The sponge effect and carbon emission mitigation potentials of the global cement cycle

• Published in: Nature communications Vol. 11; no. 1; pp. 3777 - 9
• Main Authors: Cao, Zhi, Myers, Rupert J., Lupton, Richard C., Duan, Huabo, Sacchi, Romain, Zhou, Nan, Reed Miller, T., Cullen, Jonathan M., Ge, Quansheng, Liu, Gang
• Format: Journal Article
• Language: English
• Published: London Nature Publishing Group UK 29.07.2020; Nature Publishing Group; Nature Portfolio
• Subjects: 704/106/47/4113; 704/844/2739; 704/844/682; Anthropogenic factors; Carbon; Carbon cycle; Carbon dioxide; Carbon dioxide emissions; Carbon sequestration; Carbonation; Cement; Climate-change impacts; Climate-change mitigation; Decarbonization; Demolition; Dynamic models; Emission measurements; Emissions control; ENVIRONMENTAL SCIENCES; Humanities and Social Sciences; multidisciplinary; Reabsorption; Science; Science (multidisciplinary)
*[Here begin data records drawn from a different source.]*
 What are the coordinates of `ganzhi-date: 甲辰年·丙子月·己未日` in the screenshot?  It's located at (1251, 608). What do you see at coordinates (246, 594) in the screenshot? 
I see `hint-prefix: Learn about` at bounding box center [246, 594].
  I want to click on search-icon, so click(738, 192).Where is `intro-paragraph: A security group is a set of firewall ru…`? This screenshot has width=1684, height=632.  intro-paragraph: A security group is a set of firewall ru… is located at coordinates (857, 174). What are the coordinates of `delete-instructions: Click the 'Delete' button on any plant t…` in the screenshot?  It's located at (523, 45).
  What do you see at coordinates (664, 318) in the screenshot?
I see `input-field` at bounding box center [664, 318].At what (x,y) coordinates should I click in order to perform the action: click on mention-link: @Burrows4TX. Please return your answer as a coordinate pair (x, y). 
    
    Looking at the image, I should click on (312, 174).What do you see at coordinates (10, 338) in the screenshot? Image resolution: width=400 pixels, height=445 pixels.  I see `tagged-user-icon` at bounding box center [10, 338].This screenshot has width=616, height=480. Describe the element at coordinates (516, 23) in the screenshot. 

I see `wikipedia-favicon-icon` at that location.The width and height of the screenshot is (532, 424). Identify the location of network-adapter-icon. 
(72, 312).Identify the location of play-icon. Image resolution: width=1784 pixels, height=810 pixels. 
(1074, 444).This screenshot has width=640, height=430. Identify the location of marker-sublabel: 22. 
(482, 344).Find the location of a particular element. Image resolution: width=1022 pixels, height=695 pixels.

• ISSN: 2041-1723; 2041-1723
• DOI: 10.1038/s41467-020-17583-w

Cement plays a dual role in the global carbon cycle like a sponge: its massive production contributes significantly to present-day global anthropogenic CO 2 emissions, yet its hydrated products gradually reabsorb substantial amounts of atmospheric CO 2 (carbonation) in the future. The role of this sponge effect along the cement cycle (including production, use, and demolition) in carbon emissions mitigation, however, remains hitherto unexplored. Here, we quantify the effects of demand- and supply-side mitigation measures considering this material-energy-emissions-uptake nexus, finding that climate goals would be imperiled if the growth of cement stocks continues. Future reabsorption of CO 2 will be significant (~30% of cumulative CO 2 emissions from 2015 to 2100), but climate goal compliant net CO 2 emissions reduction along the global cement cycle will require both radical technology advancements (e.g., carbon capture and storage) and widespread deployment of material efficiency measures, which go beyond those envisaged in current technology roadmaps. Cement plays a dual role in the carbon cycle like a sponge. Here, the authors employ a dynamic model to quantify such sponge effect and concluded that deep decarbonization of the global cement cycle will require radical technology advancements and widespread deployment of material efficiency measures.